● **WHAT THE TASK ASKS**:
Where a picture shows up in the listing below, omit it and output the rest exactly.

● **EXTRACTED DATA**:
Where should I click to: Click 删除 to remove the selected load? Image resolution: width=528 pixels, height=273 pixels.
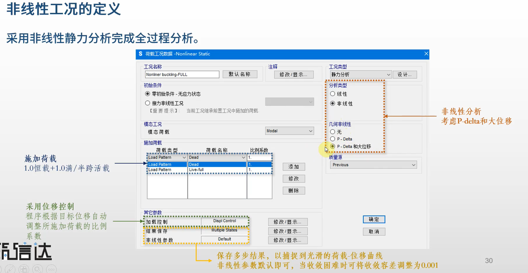click(293, 190)
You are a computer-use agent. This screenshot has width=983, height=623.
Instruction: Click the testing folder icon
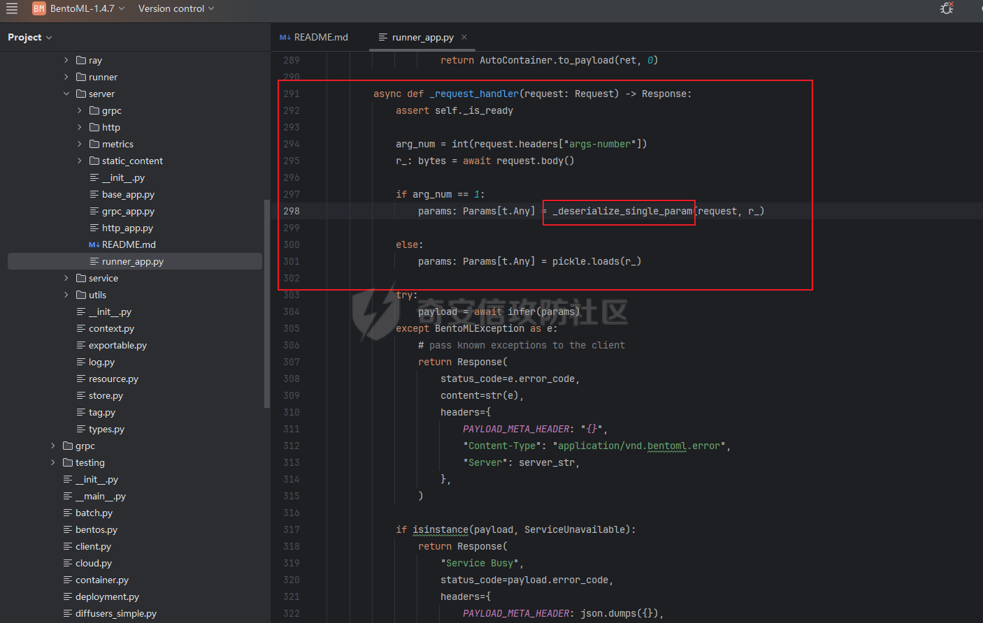click(x=68, y=462)
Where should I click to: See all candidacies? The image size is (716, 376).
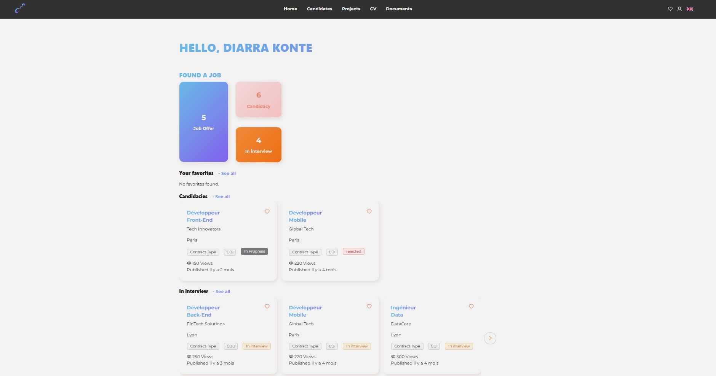click(x=222, y=197)
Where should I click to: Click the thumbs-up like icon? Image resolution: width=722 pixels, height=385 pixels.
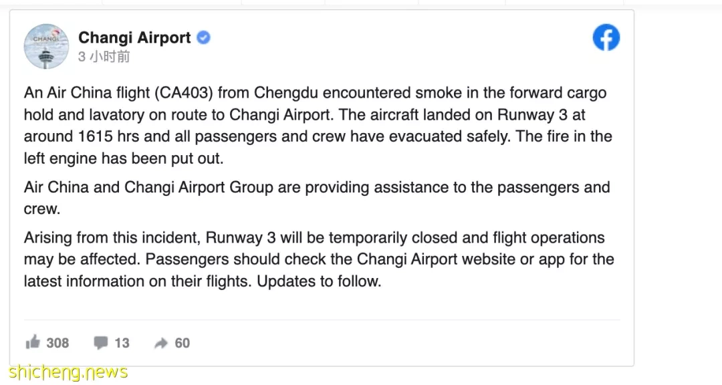coord(33,342)
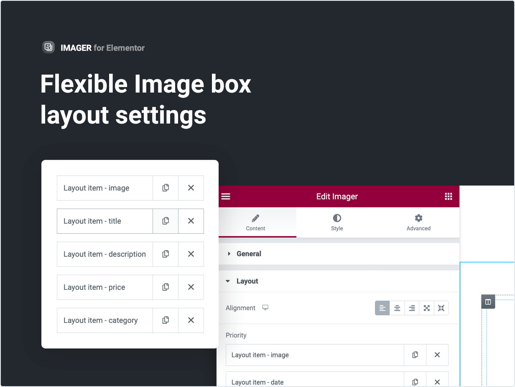Expand the General section

(x=249, y=254)
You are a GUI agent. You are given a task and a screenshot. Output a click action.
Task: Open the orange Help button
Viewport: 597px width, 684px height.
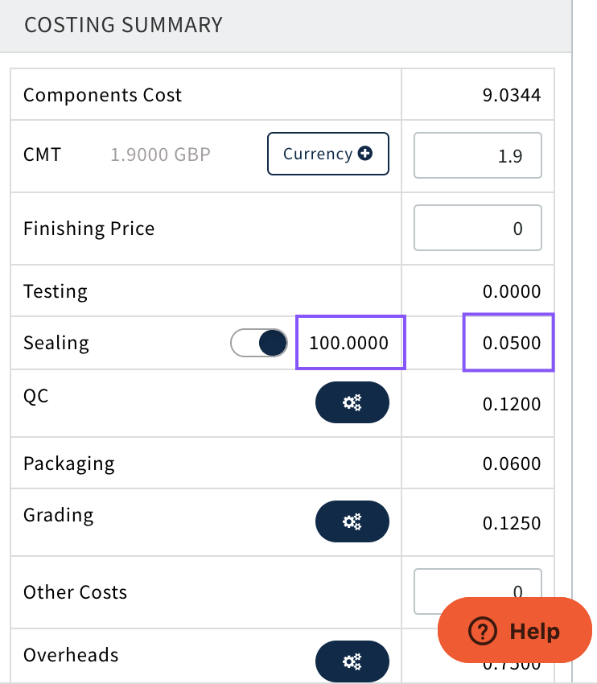pos(515,630)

● **ANSWER BOX**:
Where should I click to: Click 删除 to remove the selected load? Image resolution: width=528 pixels, height=273 pixels.
click(293, 190)
You are a computer-use agent. This screenshot has width=983, height=623.
Instruction: Click the testing folder icon
click(x=68, y=462)
Where should I click to: See all candidacies? The image size is (716, 376).
click(x=222, y=197)
Where should I click to: Click the thumbs-up like icon? Image resolution: width=722 pixels, height=385 pixels.
coord(33,342)
Expand the General section

(x=249, y=254)
You are a GUI agent. You are given a task and a screenshot. Output a click action.
Task: Open the orange Help button
Viewport: 597px width, 684px height.
pos(515,630)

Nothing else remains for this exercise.